| Work to complete |
From the first line to the last, copy the data below word for word.

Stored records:

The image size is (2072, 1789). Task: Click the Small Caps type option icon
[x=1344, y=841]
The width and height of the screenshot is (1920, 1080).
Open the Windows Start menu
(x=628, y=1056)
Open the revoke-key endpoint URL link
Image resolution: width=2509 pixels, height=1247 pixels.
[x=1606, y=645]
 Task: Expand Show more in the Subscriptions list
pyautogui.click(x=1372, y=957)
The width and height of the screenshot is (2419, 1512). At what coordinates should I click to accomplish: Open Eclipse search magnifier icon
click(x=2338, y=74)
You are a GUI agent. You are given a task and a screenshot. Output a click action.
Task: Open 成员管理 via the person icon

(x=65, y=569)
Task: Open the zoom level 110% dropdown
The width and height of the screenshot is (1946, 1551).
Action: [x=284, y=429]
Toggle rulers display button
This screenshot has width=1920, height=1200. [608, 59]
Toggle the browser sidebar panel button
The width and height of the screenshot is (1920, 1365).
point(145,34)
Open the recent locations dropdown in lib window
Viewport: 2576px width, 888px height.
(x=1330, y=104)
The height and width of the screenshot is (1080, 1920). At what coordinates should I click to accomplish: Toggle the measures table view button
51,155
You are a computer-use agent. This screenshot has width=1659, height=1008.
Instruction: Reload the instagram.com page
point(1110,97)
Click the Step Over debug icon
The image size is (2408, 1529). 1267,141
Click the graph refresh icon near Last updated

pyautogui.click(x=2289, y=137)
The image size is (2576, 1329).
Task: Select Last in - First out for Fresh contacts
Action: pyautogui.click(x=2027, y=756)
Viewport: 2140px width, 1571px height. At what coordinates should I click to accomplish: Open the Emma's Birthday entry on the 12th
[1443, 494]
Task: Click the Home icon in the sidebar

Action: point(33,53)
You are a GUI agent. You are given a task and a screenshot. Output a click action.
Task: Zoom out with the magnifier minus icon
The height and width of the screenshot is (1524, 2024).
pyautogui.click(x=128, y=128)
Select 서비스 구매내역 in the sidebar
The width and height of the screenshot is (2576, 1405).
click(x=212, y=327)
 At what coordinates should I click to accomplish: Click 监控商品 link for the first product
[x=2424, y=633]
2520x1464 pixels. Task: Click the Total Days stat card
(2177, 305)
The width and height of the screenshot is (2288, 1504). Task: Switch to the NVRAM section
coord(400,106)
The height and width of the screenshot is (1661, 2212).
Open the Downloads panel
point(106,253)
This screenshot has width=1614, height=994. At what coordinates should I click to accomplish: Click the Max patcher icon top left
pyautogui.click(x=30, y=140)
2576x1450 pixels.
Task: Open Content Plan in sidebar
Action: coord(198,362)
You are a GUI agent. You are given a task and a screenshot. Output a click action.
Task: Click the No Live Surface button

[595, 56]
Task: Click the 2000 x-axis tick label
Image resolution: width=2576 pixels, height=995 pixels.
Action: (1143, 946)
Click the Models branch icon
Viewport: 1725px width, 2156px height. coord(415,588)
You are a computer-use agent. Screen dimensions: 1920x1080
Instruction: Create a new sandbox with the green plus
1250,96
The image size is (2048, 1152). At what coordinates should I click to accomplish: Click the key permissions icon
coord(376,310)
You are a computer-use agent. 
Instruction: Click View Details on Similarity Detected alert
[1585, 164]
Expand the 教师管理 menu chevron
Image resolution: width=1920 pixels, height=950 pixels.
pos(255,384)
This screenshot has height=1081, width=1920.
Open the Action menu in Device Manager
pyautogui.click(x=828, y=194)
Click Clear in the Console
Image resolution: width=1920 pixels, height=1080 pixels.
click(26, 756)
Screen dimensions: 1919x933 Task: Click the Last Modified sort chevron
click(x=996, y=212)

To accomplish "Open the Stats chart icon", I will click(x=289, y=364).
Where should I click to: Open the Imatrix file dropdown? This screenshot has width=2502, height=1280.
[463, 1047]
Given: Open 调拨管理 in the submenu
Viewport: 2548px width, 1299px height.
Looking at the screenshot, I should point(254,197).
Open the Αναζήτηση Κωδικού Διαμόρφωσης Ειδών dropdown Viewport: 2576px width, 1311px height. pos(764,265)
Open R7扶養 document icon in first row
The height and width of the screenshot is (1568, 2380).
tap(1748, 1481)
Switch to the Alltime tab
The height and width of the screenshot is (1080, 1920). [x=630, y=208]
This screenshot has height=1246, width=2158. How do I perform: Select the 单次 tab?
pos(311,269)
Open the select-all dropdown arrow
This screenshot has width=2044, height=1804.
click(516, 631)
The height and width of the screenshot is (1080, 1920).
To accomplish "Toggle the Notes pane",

| Result below |
The image size is (2072, 1789). Task: Click the Small Caps type option icon
[x=1344, y=841]
The width and height of the screenshot is (1920, 1080).
Open the Windows Start menu
(x=628, y=1056)
Open the revoke-key endpoint URL link
Image resolution: width=2509 pixels, height=1247 pixels.
[x=1606, y=645]
 Task: Expand Show more in the Subscriptions list
pyautogui.click(x=1372, y=957)
The width and height of the screenshot is (2419, 1512). At what coordinates should I click to accomplish: Open Eclipse search magnifier icon
click(x=2338, y=74)
You are a GUI agent. You are given a task and a screenshot. Output a click action.
Task: Open 成员管理 via the person icon

(x=65, y=569)
Task: Open the zoom level 110% dropdown
The width and height of the screenshot is (1946, 1551).
Action: [x=284, y=429]
Toggle rulers display button
This screenshot has width=1920, height=1200. [608, 59]
Toggle the browser sidebar panel button
The width and height of the screenshot is (1920, 1365).
point(145,34)
Open the recent locations dropdown in lib window
Viewport: 2576px width, 888px height.
(x=1330, y=104)
The height and width of the screenshot is (1080, 1920). At what coordinates should I click to accomplish: Toggle the measures table view button
51,155
You are a computer-use agent. This screenshot has width=1659, height=1008.
Instruction: Reload the instagram.com page
point(1110,97)
Click the Step Over debug icon
The image size is (2408, 1529). 1267,141
Click the graph refresh icon near Last updated

pyautogui.click(x=2289, y=137)
The image size is (2576, 1329).
Task: Select Last in - First out for Fresh contacts
Action: pyautogui.click(x=2027, y=756)
Viewport: 2140px width, 1571px height. At what coordinates should I click to accomplish: Open the Emma's Birthday entry on the 12th
[1443, 494]
Task: Click the Home icon in the sidebar

Action: point(33,53)
You are a GUI agent. You are given a task and a screenshot. Output a click action.
Task: Zoom out with the magnifier minus icon
The height and width of the screenshot is (1524, 2024).
pyautogui.click(x=128, y=128)
Select 서비스 구매내역 in the sidebar
The width and height of the screenshot is (2576, 1405).
click(x=212, y=327)
 At what coordinates should I click to accomplish: Click 监控商品 link for the first product
[x=2424, y=633]
2520x1464 pixels. Task: Click the Total Days stat card
(2177, 305)
The width and height of the screenshot is (2288, 1504). Task: Switch to the NVRAM section
coord(400,106)
The height and width of the screenshot is (1661, 2212).
Open the Downloads panel
point(106,253)
This screenshot has width=1614, height=994. At what coordinates should I click to accomplish: Click the Max patcher icon top left
pyautogui.click(x=30, y=140)
2576x1450 pixels.
Task: Open Content Plan in sidebar
Action: coord(198,362)
You are a GUI agent. You are given a task and a screenshot. Output a click action.
Task: Click the No Live Surface button

[595, 56]
Task: Click the 2000 x-axis tick label
Image resolution: width=2576 pixels, height=995 pixels.
Action: (1143, 946)
Click the Models branch icon
Viewport: 1725px width, 2156px height. coord(415,588)
You are a computer-use agent. Screen dimensions: 1920x1080
Instruction: Create a new sandbox with the green plus
1250,96
The image size is (2048, 1152). At what coordinates should I click to accomplish: Click the key permissions icon
coord(376,310)
You are a computer-use agent. 
Instruction: Click View Details on Similarity Detected alert
[1585, 164]
Expand the 教师管理 menu chevron
Image resolution: width=1920 pixels, height=950 pixels.
pos(255,384)
This screenshot has height=1081, width=1920.
Open the Action menu in Device Manager
pyautogui.click(x=828, y=194)
Click Clear in the Console
Image resolution: width=1920 pixels, height=1080 pixels.
click(26, 756)
Screen dimensions: 1919x933 Task: Click the Last Modified sort chevron
click(x=996, y=212)

To accomplish "Open the Stats chart icon", I will click(x=289, y=364).
Where should I click to: Open the Imatrix file dropdown? This screenshot has width=2502, height=1280.
[463, 1047]
Given: Open 调拨管理 in the submenu
Viewport: 2548px width, 1299px height.
Looking at the screenshot, I should point(254,197).
Open the Αναζήτηση Κωδικού Διαμόρφωσης Ειδών dropdown Viewport: 2576px width, 1311px height. pos(764,265)
Open R7扶養 document icon in first row
The height and width of the screenshot is (1568, 2380).
tap(1748, 1481)
Switch to the Alltime tab
The height and width of the screenshot is (1080, 1920). [x=630, y=208]
This screenshot has height=1246, width=2158. How do I perform: Select the 单次 tab?
pos(311,269)
Open the select-all dropdown arrow
This screenshot has width=2044, height=1804.
click(516, 631)
The height and width of the screenshot is (1080, 1920).
To accomplish "Toggle the Notes pane",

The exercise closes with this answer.